Edit Before Zod

A title and post in which my geekiness shines like a beacon in the night.

As a student and a writer, I love TextPad so very, very much. Not because of its amazingly functional versatility or anything like that.

No, I love it because it is where I store my poor, lost sentences that I edit out of my writing.

Ha! You didn’t know I edited things, did you?

I make the pages BLEED.  In a figurative sense, of course.

 

 

 

I do. A lot.

I snip out unnecessary or repetitive sentences.

Sometimes, I can reuse them in other places. Other times, the phrases are just left there. Abandoned, the poor darlings; shivering in the bare confines of TextPad’s white space and pale framework.

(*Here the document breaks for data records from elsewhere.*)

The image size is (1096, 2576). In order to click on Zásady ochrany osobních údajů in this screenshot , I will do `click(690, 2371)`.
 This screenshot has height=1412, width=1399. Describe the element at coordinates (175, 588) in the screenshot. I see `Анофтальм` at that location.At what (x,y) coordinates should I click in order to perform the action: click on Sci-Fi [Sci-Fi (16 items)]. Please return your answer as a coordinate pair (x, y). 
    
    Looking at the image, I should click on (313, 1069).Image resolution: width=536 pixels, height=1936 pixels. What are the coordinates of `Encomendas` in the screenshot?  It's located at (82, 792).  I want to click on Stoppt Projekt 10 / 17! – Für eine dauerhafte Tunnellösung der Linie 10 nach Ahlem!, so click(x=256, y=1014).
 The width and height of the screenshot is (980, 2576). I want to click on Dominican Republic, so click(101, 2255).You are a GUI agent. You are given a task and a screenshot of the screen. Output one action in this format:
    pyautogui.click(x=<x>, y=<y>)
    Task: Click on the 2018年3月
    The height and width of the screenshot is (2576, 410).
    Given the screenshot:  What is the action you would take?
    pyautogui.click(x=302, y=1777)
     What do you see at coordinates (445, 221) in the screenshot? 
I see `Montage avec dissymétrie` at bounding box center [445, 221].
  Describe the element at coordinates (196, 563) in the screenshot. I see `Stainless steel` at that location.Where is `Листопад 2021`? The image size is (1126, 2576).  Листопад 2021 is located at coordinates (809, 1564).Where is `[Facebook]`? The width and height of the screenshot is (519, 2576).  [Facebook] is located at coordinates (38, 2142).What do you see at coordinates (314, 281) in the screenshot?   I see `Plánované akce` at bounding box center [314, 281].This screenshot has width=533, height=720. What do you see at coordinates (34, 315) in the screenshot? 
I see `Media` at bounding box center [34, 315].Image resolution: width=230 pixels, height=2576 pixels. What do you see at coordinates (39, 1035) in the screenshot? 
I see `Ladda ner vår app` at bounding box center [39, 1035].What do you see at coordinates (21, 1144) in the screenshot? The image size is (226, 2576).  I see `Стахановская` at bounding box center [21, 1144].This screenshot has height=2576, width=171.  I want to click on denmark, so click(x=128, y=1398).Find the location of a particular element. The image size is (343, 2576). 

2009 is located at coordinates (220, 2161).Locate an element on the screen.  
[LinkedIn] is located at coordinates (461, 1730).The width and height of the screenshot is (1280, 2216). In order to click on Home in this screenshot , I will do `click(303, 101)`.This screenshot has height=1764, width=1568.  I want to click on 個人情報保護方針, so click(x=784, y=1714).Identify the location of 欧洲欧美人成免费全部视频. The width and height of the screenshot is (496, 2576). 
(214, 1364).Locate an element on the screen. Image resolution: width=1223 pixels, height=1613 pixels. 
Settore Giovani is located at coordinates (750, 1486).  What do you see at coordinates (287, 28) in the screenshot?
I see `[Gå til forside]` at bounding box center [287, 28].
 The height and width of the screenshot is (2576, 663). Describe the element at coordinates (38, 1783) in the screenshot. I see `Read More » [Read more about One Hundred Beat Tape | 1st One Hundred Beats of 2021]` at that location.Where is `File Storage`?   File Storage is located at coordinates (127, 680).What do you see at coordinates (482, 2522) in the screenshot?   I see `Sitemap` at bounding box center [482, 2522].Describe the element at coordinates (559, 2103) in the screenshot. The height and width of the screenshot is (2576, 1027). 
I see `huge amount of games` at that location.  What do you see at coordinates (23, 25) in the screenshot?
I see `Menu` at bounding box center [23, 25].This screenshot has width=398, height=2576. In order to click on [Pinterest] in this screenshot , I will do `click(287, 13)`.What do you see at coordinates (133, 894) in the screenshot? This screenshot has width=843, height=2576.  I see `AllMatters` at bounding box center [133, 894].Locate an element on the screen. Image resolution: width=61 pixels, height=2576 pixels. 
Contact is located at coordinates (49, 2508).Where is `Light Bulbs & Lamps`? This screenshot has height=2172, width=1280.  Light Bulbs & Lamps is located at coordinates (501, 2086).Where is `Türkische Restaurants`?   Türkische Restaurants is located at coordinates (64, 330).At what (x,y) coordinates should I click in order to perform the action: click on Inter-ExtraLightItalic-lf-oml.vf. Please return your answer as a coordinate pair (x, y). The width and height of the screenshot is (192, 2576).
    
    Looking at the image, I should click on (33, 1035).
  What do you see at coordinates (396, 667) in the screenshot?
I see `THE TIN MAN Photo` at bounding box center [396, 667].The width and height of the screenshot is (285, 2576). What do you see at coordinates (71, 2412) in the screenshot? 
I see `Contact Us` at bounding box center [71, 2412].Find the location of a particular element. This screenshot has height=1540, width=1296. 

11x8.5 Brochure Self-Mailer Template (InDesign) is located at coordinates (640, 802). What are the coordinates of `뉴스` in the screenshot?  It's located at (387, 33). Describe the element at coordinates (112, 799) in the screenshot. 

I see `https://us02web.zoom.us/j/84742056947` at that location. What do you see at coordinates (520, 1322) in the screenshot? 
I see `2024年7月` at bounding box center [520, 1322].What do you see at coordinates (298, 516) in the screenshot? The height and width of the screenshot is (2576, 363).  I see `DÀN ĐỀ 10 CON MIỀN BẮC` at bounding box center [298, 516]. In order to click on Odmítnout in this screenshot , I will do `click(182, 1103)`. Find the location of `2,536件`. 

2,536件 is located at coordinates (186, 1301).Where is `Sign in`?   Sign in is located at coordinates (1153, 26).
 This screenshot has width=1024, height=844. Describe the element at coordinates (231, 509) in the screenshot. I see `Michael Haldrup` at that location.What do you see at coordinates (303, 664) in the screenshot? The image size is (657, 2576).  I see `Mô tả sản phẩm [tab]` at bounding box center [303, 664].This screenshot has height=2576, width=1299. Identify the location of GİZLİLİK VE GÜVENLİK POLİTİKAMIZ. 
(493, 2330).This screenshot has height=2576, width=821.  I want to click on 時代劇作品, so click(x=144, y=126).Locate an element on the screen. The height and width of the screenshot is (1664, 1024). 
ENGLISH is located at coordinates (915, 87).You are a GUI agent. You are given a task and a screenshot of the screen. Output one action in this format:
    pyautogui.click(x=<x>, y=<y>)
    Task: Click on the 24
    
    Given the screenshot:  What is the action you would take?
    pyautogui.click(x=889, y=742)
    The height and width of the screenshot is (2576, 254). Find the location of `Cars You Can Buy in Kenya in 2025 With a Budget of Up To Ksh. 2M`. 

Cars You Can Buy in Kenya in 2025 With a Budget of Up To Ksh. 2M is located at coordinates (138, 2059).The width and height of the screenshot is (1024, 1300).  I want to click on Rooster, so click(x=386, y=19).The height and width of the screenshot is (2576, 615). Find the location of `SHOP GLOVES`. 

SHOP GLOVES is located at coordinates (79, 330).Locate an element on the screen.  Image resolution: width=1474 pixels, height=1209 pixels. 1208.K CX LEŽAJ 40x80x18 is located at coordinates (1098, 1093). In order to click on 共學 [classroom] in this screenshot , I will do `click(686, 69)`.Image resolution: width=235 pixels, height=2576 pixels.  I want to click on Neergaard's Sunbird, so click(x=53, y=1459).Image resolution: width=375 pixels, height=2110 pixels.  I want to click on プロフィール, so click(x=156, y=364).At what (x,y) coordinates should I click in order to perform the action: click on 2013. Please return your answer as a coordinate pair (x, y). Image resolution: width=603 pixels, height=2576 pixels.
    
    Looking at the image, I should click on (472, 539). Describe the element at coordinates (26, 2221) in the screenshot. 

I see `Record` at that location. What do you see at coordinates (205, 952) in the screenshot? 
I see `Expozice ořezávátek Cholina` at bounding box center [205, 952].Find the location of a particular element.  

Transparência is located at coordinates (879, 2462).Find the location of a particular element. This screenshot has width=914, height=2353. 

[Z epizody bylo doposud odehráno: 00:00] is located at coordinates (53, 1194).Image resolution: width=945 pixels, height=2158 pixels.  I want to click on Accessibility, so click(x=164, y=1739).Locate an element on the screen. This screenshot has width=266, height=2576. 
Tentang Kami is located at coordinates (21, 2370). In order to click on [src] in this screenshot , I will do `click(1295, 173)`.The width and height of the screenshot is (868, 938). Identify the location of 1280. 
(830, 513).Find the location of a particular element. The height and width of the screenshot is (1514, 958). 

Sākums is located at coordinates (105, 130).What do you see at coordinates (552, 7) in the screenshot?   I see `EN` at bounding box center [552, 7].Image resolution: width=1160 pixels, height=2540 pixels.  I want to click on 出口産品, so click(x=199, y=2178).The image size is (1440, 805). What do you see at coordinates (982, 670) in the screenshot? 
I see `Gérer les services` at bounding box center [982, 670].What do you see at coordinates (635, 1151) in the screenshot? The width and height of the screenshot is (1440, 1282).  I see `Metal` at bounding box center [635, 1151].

The problem is that I often like the sentences that I have evicted. I don’t want to simply delete them. I want to keep them, love them, call them George. However, you have to be brutal with words. They’re slippery and treacherous. They can turn on you, without a moment’s notice. To effectively deal with them, a writer must be willing to do what is necessary.

For me that means consigning them to what amounts to the Phantom Zone. A folder full of these snippets, living so close to the full works – and yet denied the ability to join their brethren.
Bereft, they will wait there until I have use for them again.

Call me Zod.

Moo ha ha ha.

 

 

 

 

So, I am curious fellow word-dictators: what do YOU do with your prisoners of war? Do you simply execute them? Do you keep them?  Does your tax base support the long term support of them? Have they ever attempted a coup?

 

4 thoughts on “Edit Before Zod

  1. Mine are executed upon discovery. I figure if they really had some purpose in life, they’ll exert themselves again.

  2. Good writer-ly question. My writing prof told us time and time again we couldn’t keep all of our darlings, just those which forwarded the story. Sturm and drang. “But . . . but . . . they’re beautiful!” So, yeah. I get that. Some I keep. Some snippets go into a side folder where they go into hibernation. I think I’ve revived some snippets to put back into a story where they *did* fit. I think it’s okay to keep them to the side like you’re saying. Speaking of writing, cough up your next bit of Thak and the Fat Man story. My fingers are itching to add to it.

  3. I used to save all of the prior drafts. That was a long time ago though. Now, I just hit delete and call it good. If they leave an impression, then they stick in my head and come out later. If not, they were best left resting in peace.